4.3. Robustness Test in a Real Environment

We integrate DIR-SLAM with ROS and conduct experiments in a real environment to demonstrate the robustness and real-time performance. Frames are captured by a Kinect V1 camera with . The duration is about 2 minutes. Experimental results of DIR-SLAM during the real environment test are shown in Figure 12. The red points are dynamic keypoints, which are identified by the proposed method, and the blue points are static keypoints.

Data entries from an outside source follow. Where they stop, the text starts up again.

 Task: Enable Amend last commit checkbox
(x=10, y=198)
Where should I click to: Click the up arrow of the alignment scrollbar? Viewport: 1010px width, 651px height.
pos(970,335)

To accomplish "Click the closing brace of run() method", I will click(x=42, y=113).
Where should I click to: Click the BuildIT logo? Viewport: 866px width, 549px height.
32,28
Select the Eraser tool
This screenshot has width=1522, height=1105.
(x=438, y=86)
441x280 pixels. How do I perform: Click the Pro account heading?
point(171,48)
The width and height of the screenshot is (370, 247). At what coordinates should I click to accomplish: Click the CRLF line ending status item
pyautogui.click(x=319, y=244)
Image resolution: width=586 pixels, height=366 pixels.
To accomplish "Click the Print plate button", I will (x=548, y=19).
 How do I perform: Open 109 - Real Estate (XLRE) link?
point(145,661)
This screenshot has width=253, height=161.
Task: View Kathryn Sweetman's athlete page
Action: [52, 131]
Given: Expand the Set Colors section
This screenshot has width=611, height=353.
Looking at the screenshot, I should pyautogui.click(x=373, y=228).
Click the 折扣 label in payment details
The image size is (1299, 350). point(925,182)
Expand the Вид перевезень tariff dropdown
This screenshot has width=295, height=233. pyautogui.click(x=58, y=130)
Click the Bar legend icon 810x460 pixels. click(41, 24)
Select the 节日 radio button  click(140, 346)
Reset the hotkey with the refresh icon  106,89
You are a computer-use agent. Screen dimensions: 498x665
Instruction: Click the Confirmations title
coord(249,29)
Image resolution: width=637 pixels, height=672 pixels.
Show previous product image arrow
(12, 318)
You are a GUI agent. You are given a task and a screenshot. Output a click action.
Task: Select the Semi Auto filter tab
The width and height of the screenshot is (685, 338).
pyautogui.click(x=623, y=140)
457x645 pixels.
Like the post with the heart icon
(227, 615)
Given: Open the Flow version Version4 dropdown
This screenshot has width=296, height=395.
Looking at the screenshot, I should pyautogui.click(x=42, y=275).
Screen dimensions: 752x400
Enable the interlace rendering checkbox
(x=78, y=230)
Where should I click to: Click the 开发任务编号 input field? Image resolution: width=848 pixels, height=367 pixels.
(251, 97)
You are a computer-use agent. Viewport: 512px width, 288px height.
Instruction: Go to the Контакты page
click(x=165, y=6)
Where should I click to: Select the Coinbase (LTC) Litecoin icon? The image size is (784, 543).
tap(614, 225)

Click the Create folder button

In a real environment, a person holding a book is sitting in front of the camera, and the camera is holding static. Note that the person is labeled, but the book is not. In Figure 12(a), when the person is moving meanwhile the book stays static, the dynamic keypoints are basically distributed in the person. In Figure 12(b), the book is moved but the person is not, so our method can identify the dynamic keypoints distributed in the book. We record the complete experimental test video: https://wo712268.lofter.com/post/1d4e8522_2b40b2d53.

5. Conclusion

In this article, we propose a real-time semantic DIR-SLAM to address the problems of visual localization in dynamic environments. As we depicted before, we reject all the dynamic keypoints on account of prior knowledge and geometry constraints. We use ORB-SLAM2 [3] as the system framework and perform experiments on the public TUM RGB-D dataset [26]. From the results, we notice that our system can outperform high-dynamic scenarios more than low-dynamic scenarios, and robustly take effect on unknown environments.

However, the errors still exist. The method cannot well deal with the trajectory deviation caused by the camera moving. To handle the pose estimation errors caused by the rapid and large changes of views, we intend to attempt an affine-invariant feature extractor that is more adaptable to the movements of the camera. Besides, we aim to join the semantic mapping and background repairing methods to DIR-SLAM to realize real-time dense mapping.

Data Availability

The author has used third-party data. More information about these data can be obtained from the reference Yu, C., Liu, Z., Liu, X.J., Xie, F., Yang, Y., Wei, Q., and Fei, Q., 2018. DS-SLAM: A semantic visual slam towards dynamic environments, in 2018 IEEE/RSJ International Conference on Intelligent Robots and Systems (IROSs). https://doi.org/10.1109/IROS.2018.8593691. Bescos, B., Fácil, J.M., Civera, J., Neira, and J., 2018. DynaSLAM: Tracking, mapping, and inpainting in dynamic scenes. IEEE Robotics and Automation Letters. https://ieeexplore.ieee.org/document/8421015.

Conflicts of Interest

The authors declare that they have no conflicts of interest.

Acknowledgments

This work was supported by Shaanxi Key Laboratory of Complex System Control and Intelligent Information Processing (Grant no. 2020CP05), Shaanxi Natural Science Basic Research Project (Grant nos. 2022JQ-711 and 2022JM-348), Xi’an Science and Technology Bureau Science and Technology Innovation Leading Project (Grant nos. 21XJZZ0022 and 21XJZZ0020), and Key R & D Plan of Shaanxi Province (Grant no. 2020ZDLGY06-01), National Natural Science Foundation of China (Grant no. 61873200).